• [WORK ORDER]
Only the lines holding "will" are wanted; find them in the listing and return each one.

──────── SUPPLIED RECORDS

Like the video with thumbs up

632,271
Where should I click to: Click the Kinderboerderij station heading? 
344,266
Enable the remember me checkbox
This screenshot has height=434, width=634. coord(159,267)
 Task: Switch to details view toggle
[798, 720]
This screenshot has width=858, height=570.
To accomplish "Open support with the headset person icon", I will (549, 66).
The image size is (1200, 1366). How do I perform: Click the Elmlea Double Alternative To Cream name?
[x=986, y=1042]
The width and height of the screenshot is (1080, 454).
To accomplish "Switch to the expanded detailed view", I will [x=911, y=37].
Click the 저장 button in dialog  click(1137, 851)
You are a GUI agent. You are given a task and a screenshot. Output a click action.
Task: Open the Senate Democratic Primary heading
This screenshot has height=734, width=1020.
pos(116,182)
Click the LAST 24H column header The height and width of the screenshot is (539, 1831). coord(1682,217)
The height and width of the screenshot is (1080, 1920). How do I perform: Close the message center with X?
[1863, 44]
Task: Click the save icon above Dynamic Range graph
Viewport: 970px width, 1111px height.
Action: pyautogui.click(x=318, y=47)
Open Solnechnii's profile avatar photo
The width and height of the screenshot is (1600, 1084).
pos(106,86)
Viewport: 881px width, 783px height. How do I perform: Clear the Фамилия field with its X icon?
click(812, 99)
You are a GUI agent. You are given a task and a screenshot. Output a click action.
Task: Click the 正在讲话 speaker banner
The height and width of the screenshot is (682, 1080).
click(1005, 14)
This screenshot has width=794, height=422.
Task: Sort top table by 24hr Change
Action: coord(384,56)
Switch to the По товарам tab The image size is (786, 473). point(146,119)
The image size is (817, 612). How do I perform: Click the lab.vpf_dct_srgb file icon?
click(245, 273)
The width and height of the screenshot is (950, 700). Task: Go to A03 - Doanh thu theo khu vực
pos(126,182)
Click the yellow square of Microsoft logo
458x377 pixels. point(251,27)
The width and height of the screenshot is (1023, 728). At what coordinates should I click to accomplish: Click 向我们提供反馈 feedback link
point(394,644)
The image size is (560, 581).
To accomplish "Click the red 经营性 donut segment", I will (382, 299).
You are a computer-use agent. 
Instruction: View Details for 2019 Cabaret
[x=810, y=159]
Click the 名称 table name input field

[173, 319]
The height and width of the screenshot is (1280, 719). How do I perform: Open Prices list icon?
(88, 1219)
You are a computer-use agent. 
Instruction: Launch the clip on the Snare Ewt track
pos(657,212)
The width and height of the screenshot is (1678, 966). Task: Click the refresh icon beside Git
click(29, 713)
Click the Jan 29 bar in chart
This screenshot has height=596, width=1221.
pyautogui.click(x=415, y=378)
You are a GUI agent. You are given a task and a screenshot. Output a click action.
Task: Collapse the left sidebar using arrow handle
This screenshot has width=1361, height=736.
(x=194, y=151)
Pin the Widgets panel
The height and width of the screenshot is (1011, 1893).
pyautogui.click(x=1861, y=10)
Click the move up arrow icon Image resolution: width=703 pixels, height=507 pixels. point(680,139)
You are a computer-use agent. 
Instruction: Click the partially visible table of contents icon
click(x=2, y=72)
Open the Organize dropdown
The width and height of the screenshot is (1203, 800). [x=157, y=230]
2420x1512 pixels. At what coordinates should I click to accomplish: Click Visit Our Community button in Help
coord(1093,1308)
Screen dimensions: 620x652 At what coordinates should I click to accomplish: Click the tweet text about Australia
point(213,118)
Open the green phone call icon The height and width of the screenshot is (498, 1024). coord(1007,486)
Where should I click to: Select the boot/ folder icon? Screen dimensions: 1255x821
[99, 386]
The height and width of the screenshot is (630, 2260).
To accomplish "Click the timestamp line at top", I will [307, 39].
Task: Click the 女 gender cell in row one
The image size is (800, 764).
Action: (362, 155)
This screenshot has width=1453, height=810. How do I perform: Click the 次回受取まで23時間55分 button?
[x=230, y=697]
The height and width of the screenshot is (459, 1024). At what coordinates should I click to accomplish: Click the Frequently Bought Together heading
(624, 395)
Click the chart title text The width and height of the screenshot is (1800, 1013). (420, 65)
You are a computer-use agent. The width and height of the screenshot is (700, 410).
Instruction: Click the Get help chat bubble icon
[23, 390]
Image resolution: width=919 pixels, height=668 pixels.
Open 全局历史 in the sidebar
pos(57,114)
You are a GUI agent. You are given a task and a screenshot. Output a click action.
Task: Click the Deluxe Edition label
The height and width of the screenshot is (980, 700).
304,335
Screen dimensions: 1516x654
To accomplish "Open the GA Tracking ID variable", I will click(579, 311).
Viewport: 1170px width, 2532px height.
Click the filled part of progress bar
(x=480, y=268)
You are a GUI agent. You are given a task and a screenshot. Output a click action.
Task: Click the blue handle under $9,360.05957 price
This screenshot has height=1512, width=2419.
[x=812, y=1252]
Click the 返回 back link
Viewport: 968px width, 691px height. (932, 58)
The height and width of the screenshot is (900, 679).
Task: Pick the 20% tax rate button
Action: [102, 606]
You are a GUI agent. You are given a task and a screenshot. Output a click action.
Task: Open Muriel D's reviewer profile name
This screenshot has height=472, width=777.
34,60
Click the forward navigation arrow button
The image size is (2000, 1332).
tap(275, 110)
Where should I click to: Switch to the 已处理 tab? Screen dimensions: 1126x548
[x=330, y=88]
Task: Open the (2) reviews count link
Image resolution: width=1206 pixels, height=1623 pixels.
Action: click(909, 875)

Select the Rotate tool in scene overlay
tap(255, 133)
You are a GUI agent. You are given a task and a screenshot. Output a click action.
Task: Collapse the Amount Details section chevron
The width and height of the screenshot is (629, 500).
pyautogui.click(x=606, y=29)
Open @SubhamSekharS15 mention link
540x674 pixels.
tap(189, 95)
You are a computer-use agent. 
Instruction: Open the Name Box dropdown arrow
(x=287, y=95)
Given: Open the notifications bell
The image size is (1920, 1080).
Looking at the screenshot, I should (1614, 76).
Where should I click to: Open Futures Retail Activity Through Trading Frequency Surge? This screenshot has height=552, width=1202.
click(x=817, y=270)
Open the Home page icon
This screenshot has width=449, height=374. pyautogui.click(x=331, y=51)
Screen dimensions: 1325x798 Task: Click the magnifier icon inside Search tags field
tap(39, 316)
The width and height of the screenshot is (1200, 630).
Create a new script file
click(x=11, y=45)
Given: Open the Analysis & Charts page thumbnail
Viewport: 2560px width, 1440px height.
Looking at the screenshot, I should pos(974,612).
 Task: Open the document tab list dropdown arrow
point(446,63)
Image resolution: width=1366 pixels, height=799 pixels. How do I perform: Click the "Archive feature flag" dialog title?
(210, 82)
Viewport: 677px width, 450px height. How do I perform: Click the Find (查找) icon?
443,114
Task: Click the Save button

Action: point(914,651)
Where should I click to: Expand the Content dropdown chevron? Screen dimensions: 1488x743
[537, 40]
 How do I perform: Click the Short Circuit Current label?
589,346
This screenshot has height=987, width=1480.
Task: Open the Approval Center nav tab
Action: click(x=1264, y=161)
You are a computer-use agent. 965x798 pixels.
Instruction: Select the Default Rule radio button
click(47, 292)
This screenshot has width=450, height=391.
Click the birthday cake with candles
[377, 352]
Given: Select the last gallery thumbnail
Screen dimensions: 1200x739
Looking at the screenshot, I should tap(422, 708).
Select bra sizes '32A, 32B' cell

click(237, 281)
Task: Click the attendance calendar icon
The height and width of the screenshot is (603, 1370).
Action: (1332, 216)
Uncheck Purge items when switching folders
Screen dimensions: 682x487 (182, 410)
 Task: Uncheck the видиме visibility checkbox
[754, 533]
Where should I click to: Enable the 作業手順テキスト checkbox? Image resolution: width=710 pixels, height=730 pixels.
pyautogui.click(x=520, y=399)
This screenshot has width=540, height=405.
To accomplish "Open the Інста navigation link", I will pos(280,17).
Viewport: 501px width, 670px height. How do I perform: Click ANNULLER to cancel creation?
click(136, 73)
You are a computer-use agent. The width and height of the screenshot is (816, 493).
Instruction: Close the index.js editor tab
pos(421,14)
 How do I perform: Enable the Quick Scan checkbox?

────────────────

• [WRITTEN ANSWER]
To accomplish "Open support with the headset person icon", I will (549, 66).
To accomplish "Switch to the expanded detailed view", I will [x=911, y=37].
To accomplish "Click the red 经营性 donut segment", I will (382, 299).
To accomplish "Click the timestamp line at top", I will [307, 39].
To accomplish "Open the GA Tracking ID variable", I will click(579, 311).
To accomplish "Open the Інста navigation link", I will pos(280,17).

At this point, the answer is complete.